Trump went where no other president has tread and, if he won the Nobel Prize, he would match, if not surpass, the prize awarded to President Obama, whose presidency he wants entirely to erase.
At last week's meeting in Sweden, stern-faced North Koreans ended the discussion in hours, concluding that the Americans proposed nothing new. Because the Trump administration does not want to admit failure, it put a good face on the session and offered to meet again.
The split results from missed perceptions on both sides. When objectives are firmly held and cannot be reconciled, no accord is possible.
Almost the highest priority for North Korea is to be a nuclear power. It fears a possible takeover by prosperous South Korea, backed by the U.S. It exports its nuclear and missile technology, gaining hard currency to finance purchases in the world market. And its nuclear status makes it independent of great power pressure.
The U.S. has long sought to limit the number of countries with nuclear weapons to reduce the risk of a disastrous international conflict. That explains its tough stance with respect to North Korea, which has nuclear weapons, and Iran, which doesn't.
North Korea wants the U.S. to lift sanctions that almost cut off all of its trade with other countries.
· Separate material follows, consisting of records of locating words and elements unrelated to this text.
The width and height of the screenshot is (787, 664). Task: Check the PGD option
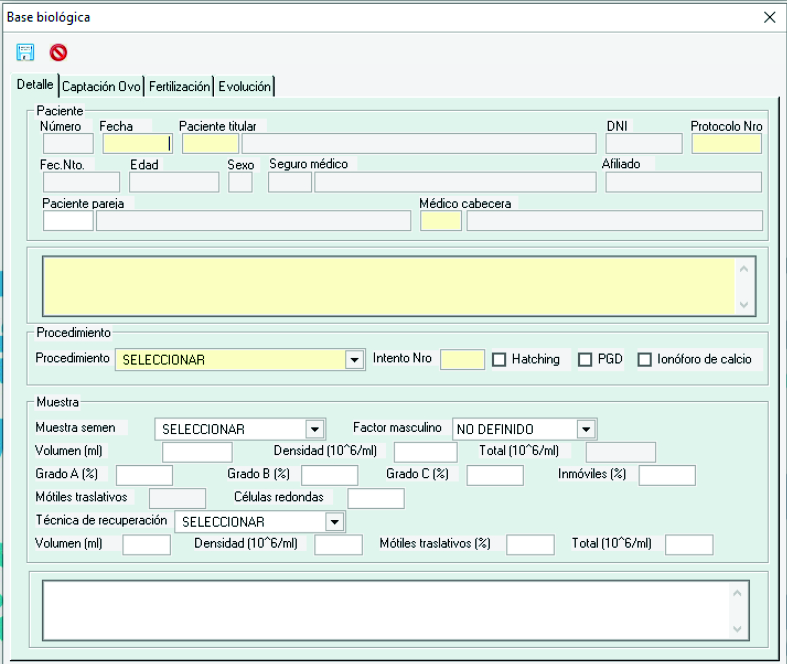(x=586, y=359)
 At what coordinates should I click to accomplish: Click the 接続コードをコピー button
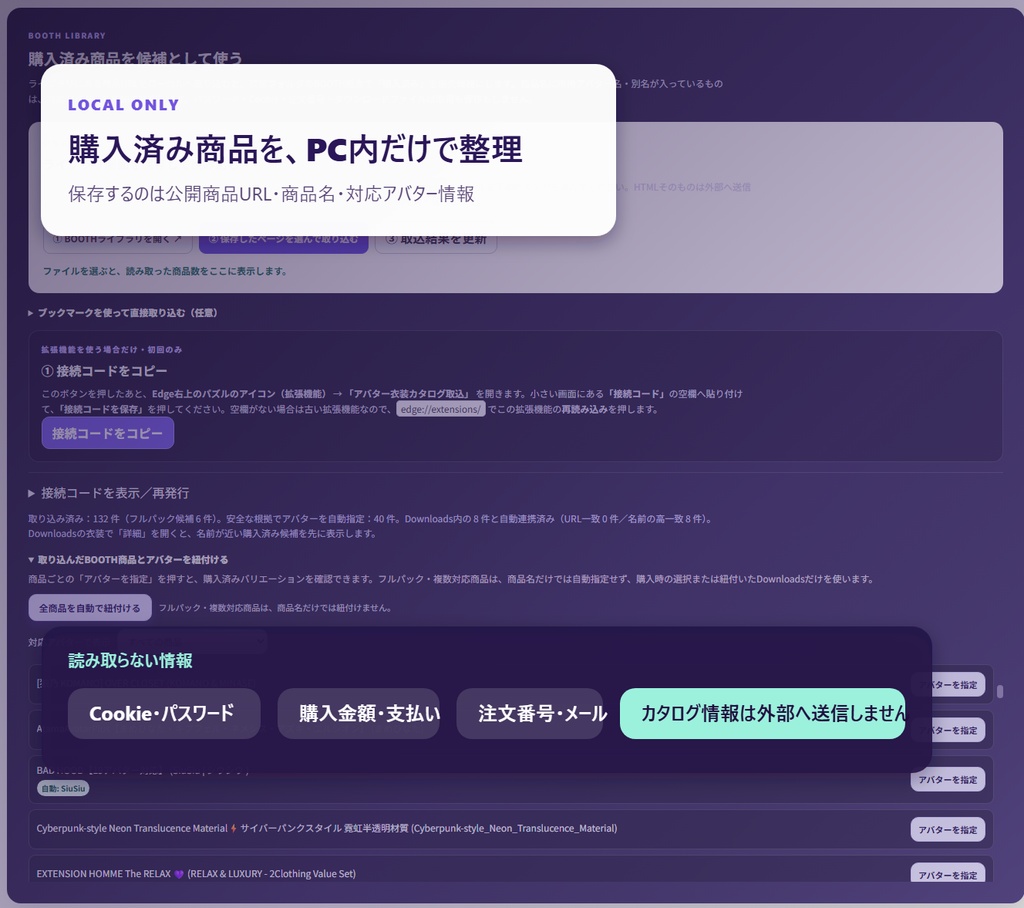tap(108, 433)
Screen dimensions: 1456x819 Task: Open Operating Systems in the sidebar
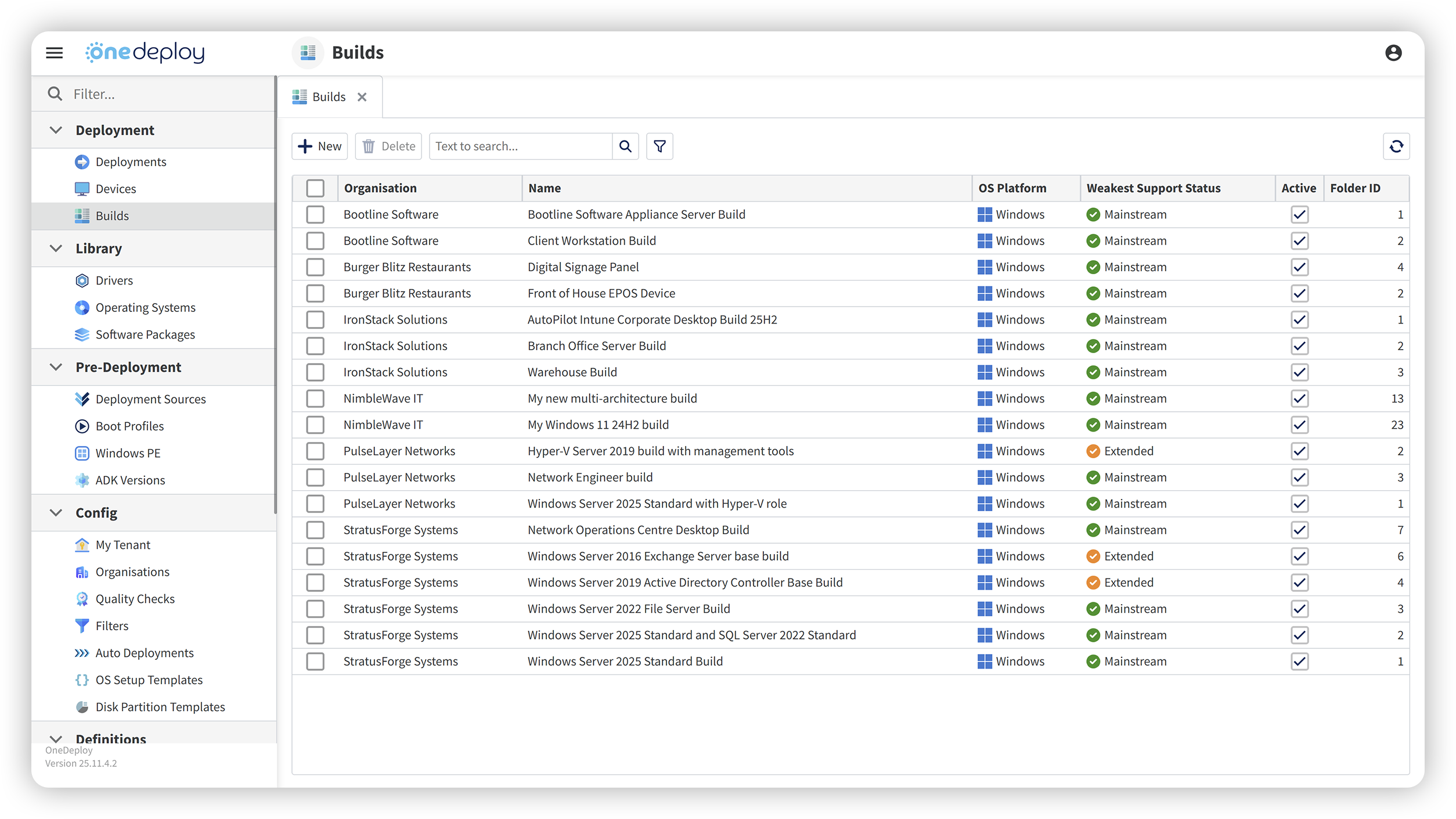pyautogui.click(x=145, y=307)
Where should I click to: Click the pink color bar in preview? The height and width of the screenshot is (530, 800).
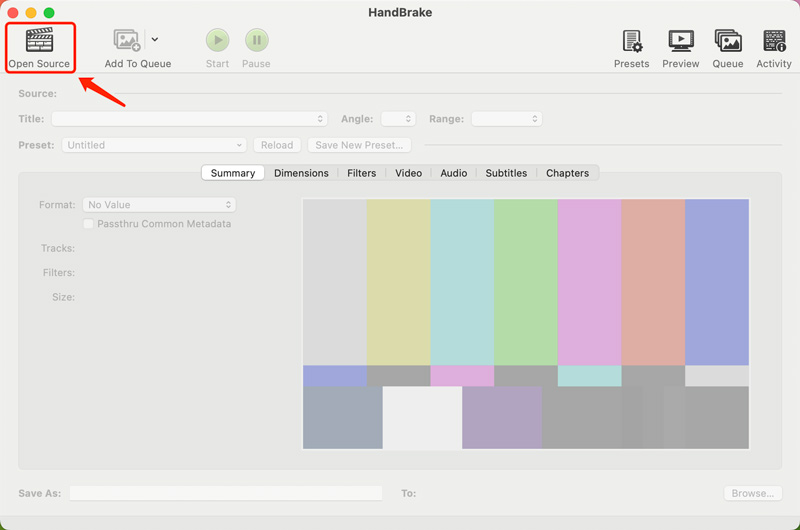pos(588,282)
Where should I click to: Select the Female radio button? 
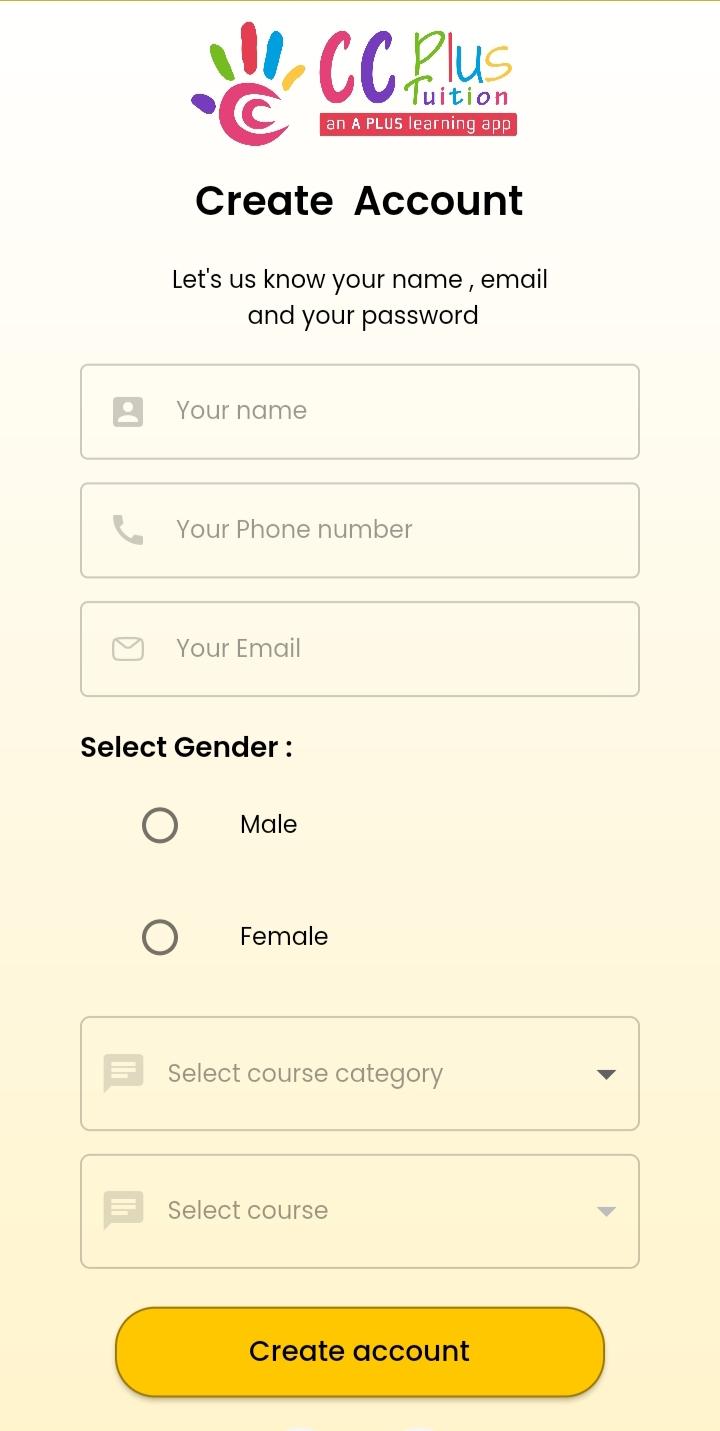[x=160, y=937]
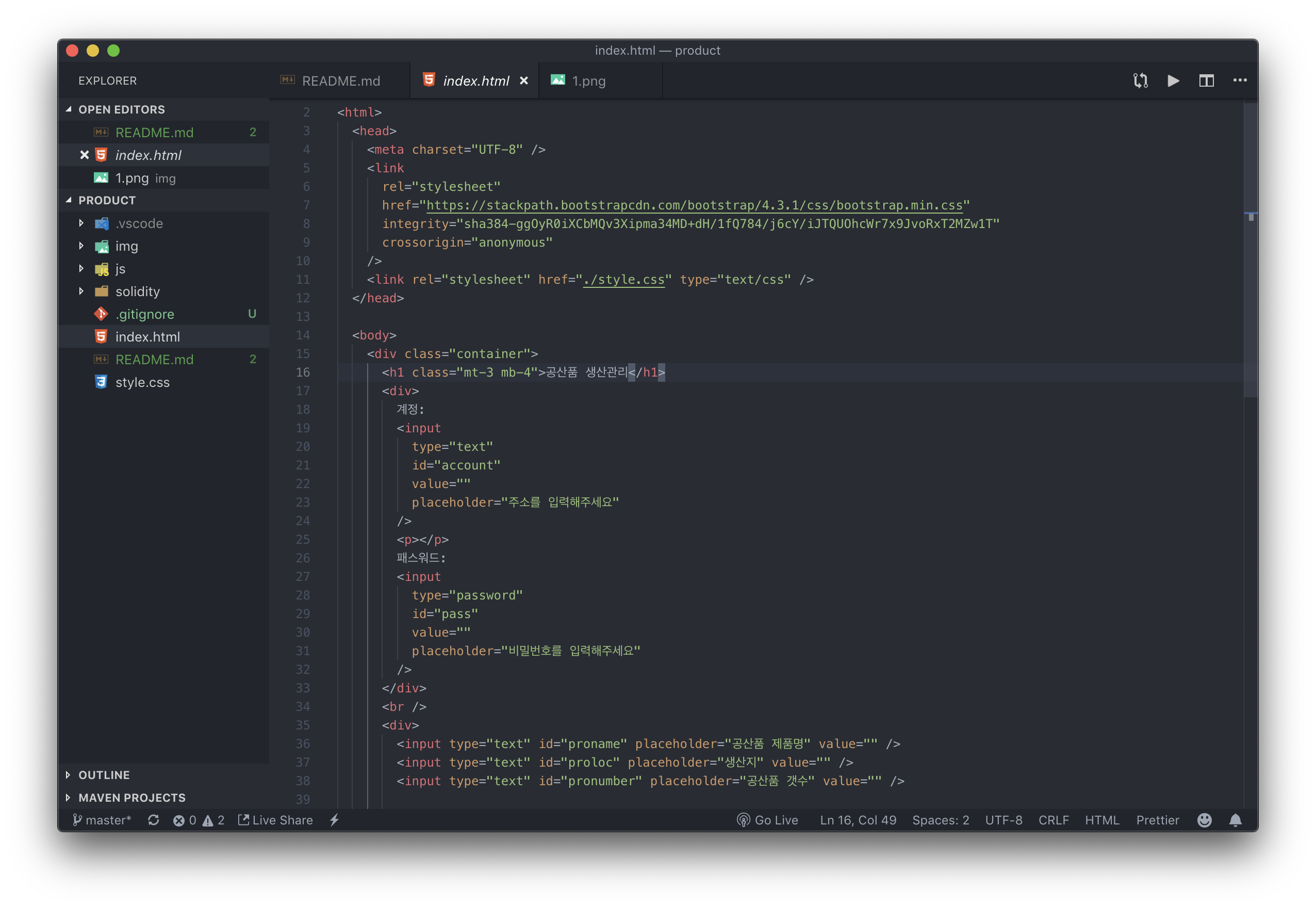Start Go Live server

768,820
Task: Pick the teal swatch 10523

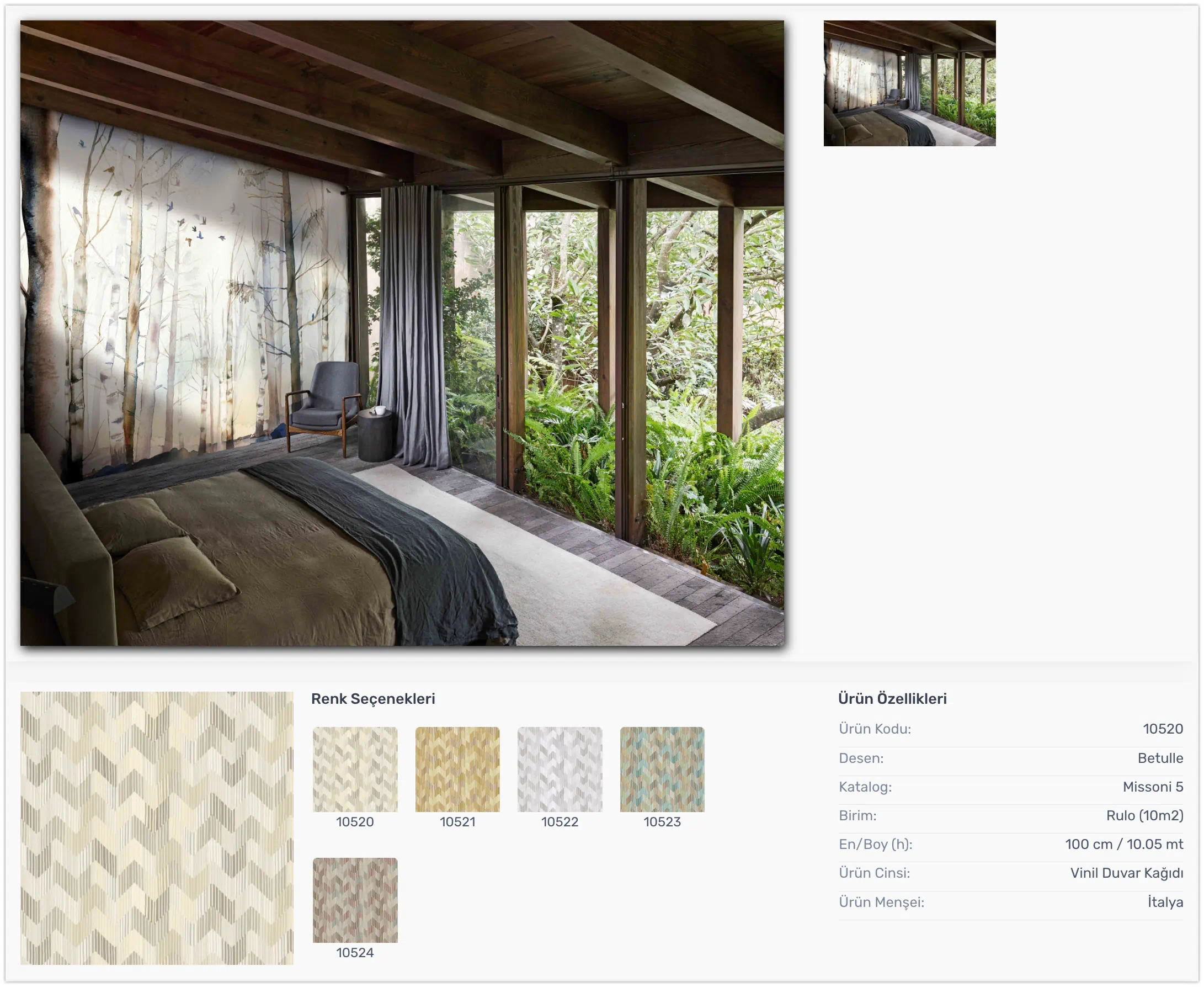Action: click(662, 768)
If all sanctions were lifted, it might agree to freeze its nuclear development at its current, relatively advanced level. It rejects the current American offer, a partial deal requiring a freeze in return for lifting a few sanctions.
The U.S. promises economic aid and the end of sanctions, if North Korea eliminates its nuclear and long-range missile capabilities. It wants the freeze first, to be followed by some sanctions relief. It might then permit a formal end of the Korean War.
The Trump-Kim contacts have revealed that North Korea will not back off. It gets some help from China and Russia, which wink at U.N. sanctions. There's no realistic chance of Kim giving way. Even when he seems to agree, North Korea cheats on the deal.
North Korea appears to have given the U.S. until the end of 2019 to make major concessions. Kim reasons that Trump may want to have a diplomatic trophy for the 2020 elections. But there is little room for the U.S. to give up anything.
Kim reportedly plans to step up nuclear work next year in the belief that Trump will avoid conflict in an election year. North Korea might not attack, but it adds increasingly powerful weapons whose potential alarmed Trump enough to cancel an agreement with Iran that blocked its nuclear development for "only" 15 years.
North Korea may be the most dangerous military threat to the U.S. Chances are, though, you won't hear much about it.